### [DOCUMENT TEXT]
- - -
Wellness Tips

Home ‘Wellness’ Features You Might Spy in Listings—Are They Worth It?

In the “before times,” you probably didn’t think much about the importance of a mudroom for dropping bags and shedding shoes before entering the main house. The same goes for special antimicrobial surfaces or tech-driven details like touchless taps.

Yet, ever since the COVID-19 pandemic roared through our lives, health and wellness features have become top of mind in home design. And it looks like many of them are here to stay.

These wellness perks are often touted in listings as must-haves—and higher home prices might reflect these “healthy” upgrades. So the burning question is: Are they worth the extra dough?

For some help sussing out which wellness bells and whistles are worth a second look at your budget when you’re house hunting, read on.

1. Touchless toilets and faucets

Germs and bacteria literally travel hand in hand in the bathroom, which is why touchless fixtures and lights are appealing details to find in a home listing. This is also a wellness feature that’s worth snagging if you have kids since you know their hand-washing isn’t always up to par.

And taps that shut off automatically when not in use save a ton of water.

Marie Bromberg, a real estate broker with Compass in New York City, went down the touchless route herself but cautions others who might be on the verge of paying more for the amenity.

“I quickly discovered this is one more thing that can break down—and does,” she says. “And the last thing you want is a toilet that can’t be easily flushed.”

2. Saltwater pool

Photo by C.E.I. 

If the climate is right and you’ll use it, a home with a pool will cost a buyer more since the added value of the property increases about 7% when it comes time to list. But you might want to pony up if the pool in question is of the saltwater variety.

The benefits of this water type include a softer, less irritating feel on your skin and less redness in the eyes. Another huge plus: The need for chlorine and other harsh chemicals is eliminated, which means much less risk of accidental exposure to pets and kids (plus less chemical stink).

Bromberg votes for the extra cost when it comes to saltwater since the choice brings the pool to “a totally different level of amenity” and notes that maintaining one is only minimally more expensive than a regular pool.
- - -
### [Stored items]
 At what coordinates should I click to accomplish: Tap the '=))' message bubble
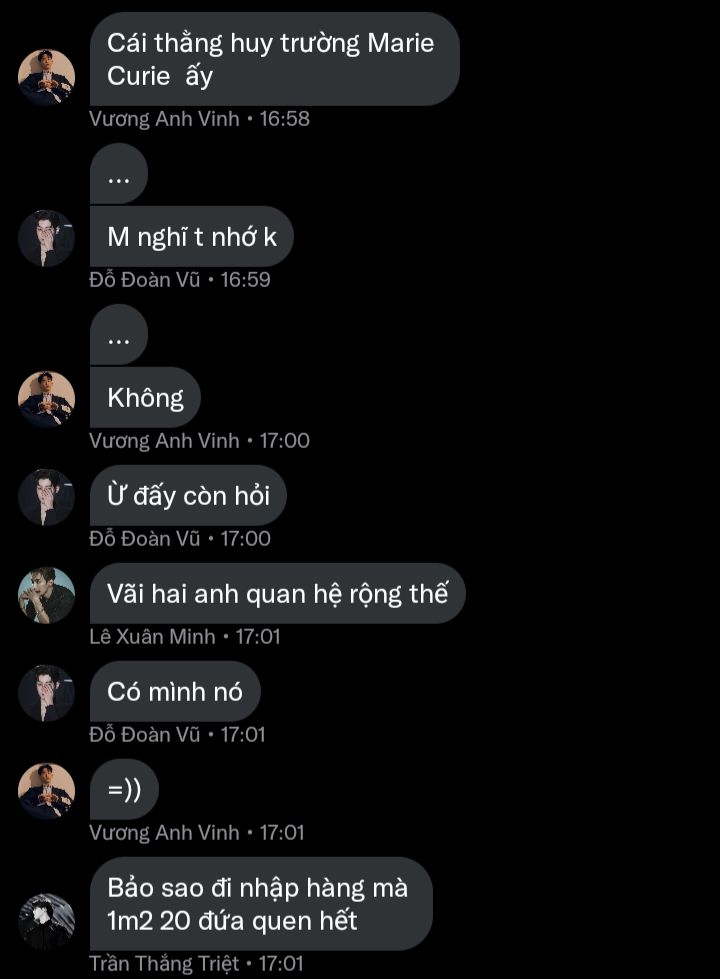[124, 790]
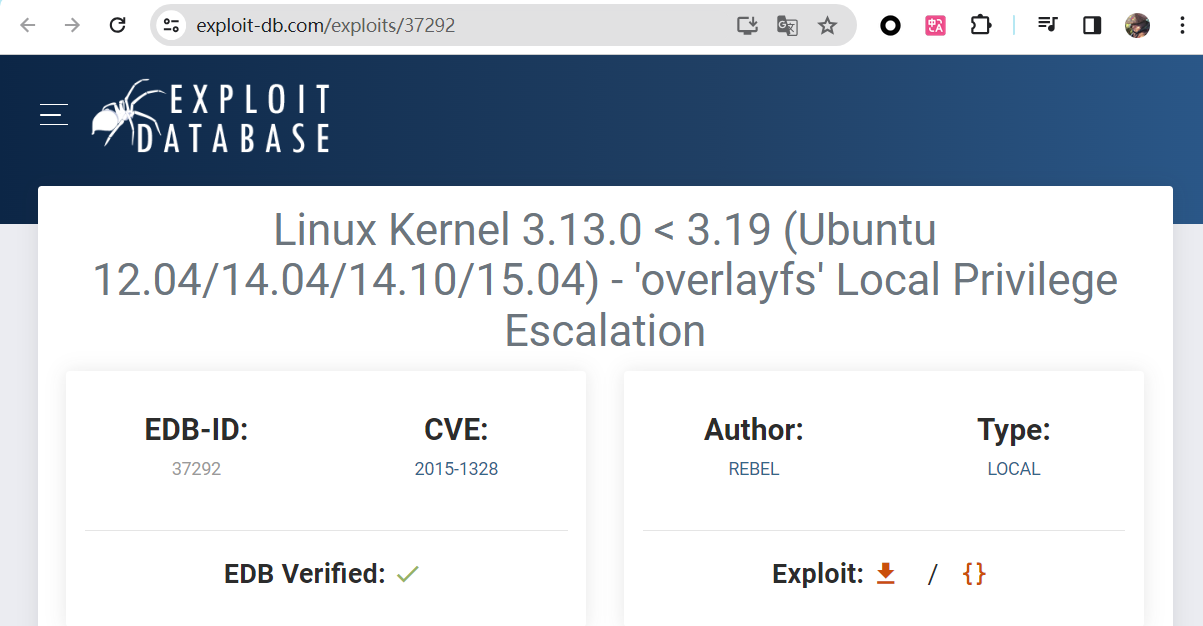
Task: Filter by the LOCAL type link
Action: pyautogui.click(x=1013, y=469)
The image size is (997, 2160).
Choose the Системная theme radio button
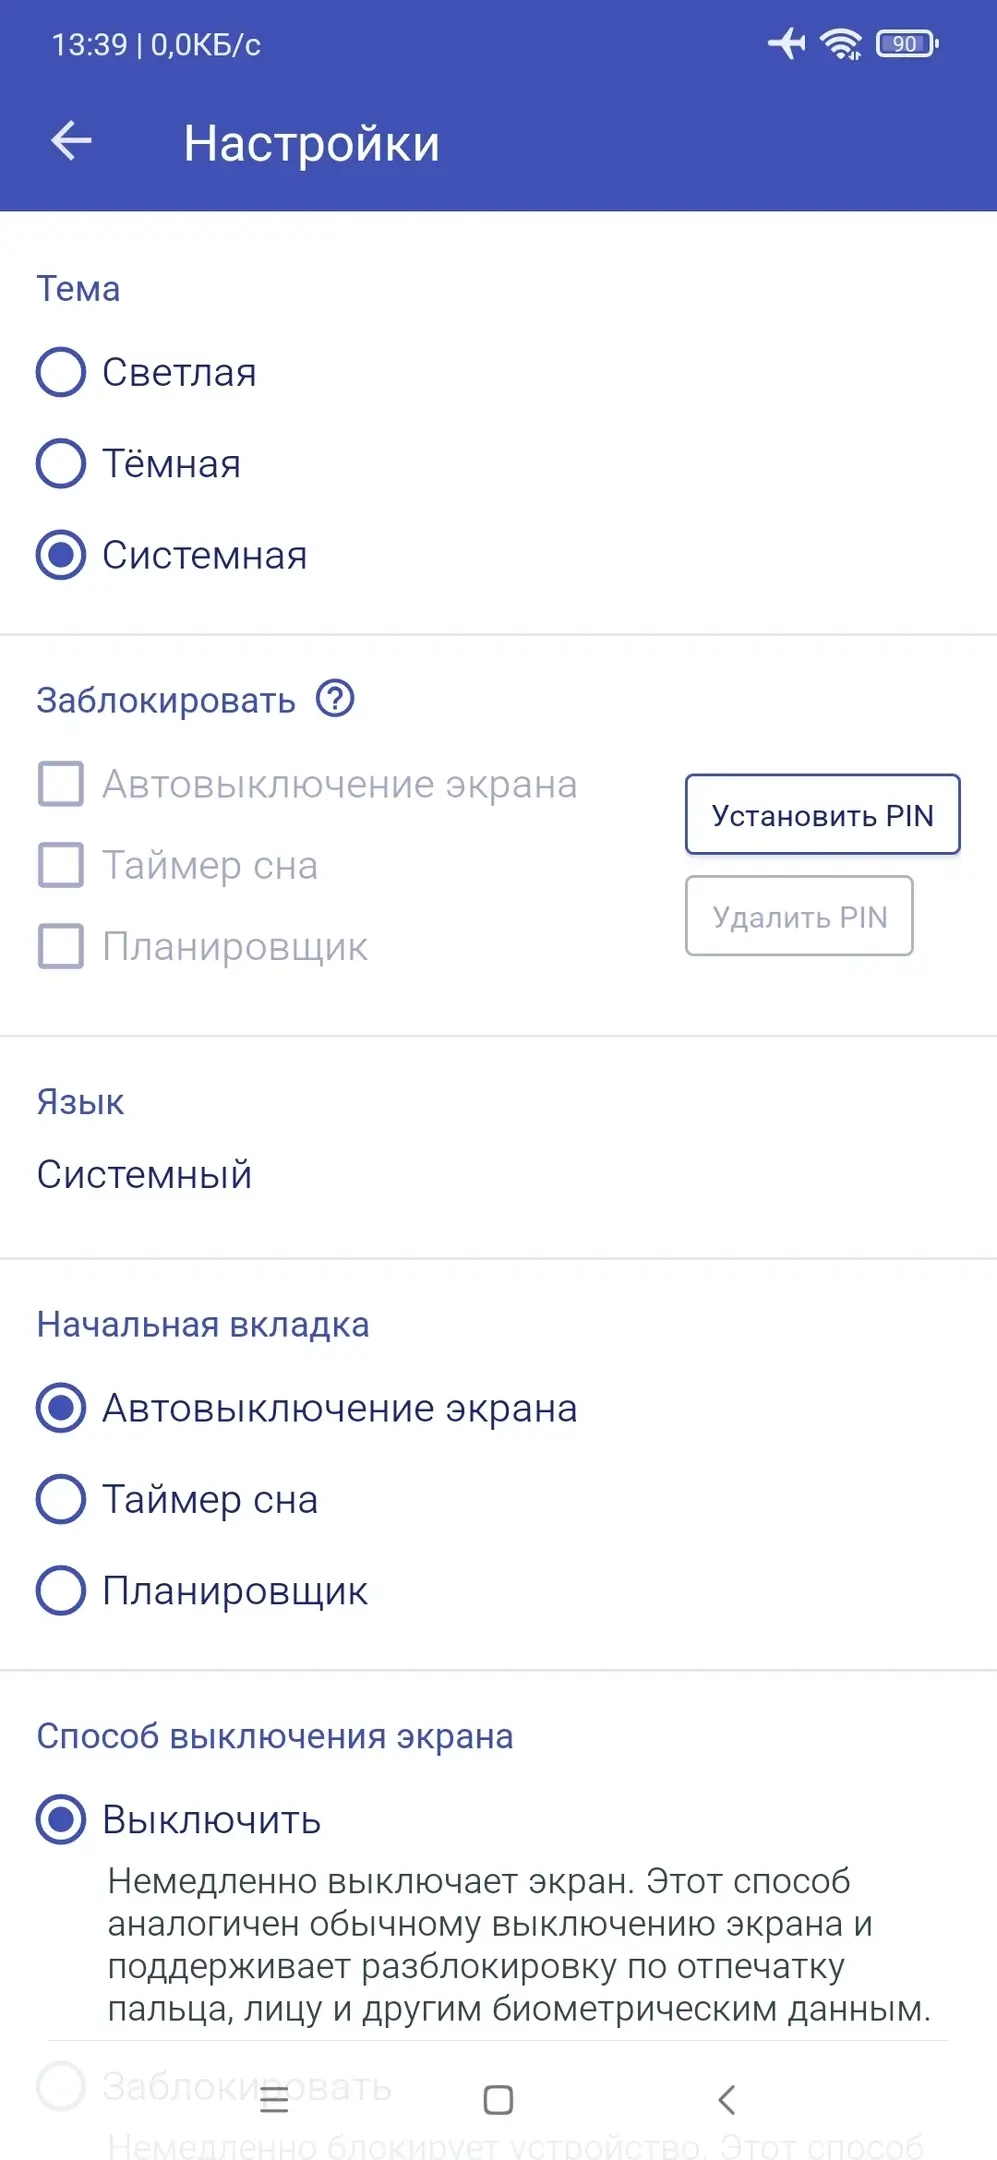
- - -
### [SET OF TASKS]
A) In the article on home wellness features, why does Marie Bromberg caution buyers about paying more for touchless toilets and faucets? Answer in one to three sentences.
B) Resume the article on home wellness features, starting right after its final sentence about saltwater pools.

### [RESPONSES TO THE EXERCISE]
A) Bromberg found out for herself that touchless fixtures are one more thing that can break down, and they do. She adds that the last thing you want is a toilet that can't be easily flushed.

B)
3. Multifunctional wellness room

Photo by Touijer Designs 

Did the seller seem to tack on extra thousands for what’s being billed as a “meditation zone” in the listing?

A whole room dedicated to deep breathing is nice and all, but it might not be worth the cash upfront. Of course, if the rest of the house meets your every need, you can always convert the space into a TV room, home office, or extra bedroom—all of which are more flexible than an area reserved just for yogis.

At the higher end of the real estate market, multifunctional rooms like these are now permanent features, notes Tony Mariotti, a real state agent and owner of RubyHome in Los Angeles.

In fact, “many luxury homes in L.A. priced at $5,000,000 and up have dedicated wellness rooms with lots of space for yoga mats and massage tables,” he says.

4. Antimicrobial surfaces

Photo by Titus Built, LLC 

Gleaming metals are eye-catching. And some of them, like copper and brass (a mix of copper and zinc), offer antimicrobial properties.

A copper sink in a bar area or half-bath or brass doorknobs in multiple rooms might up the price a tiny amount. Yet the payoff might be worth it to have natural germ-fighting materials built right in.

Still, Bromberg wouldn’t rush at a listing with this feature since a ton of copper and similar alloys “is a distinctive look that could be overwhelming.”

A better bet? Sealants.

“Many people are now accustomed to antibacterial/microbial sprays and sealants, so if the finishes you see have these, they’re a more affordable alternative,” she adds.

5. Air filtration system

A closed HVAC system can be a boon for folks with respiratory conditions like asthma and allergies. But this might not be a wellness feature you want to shell out for, says Bromberg.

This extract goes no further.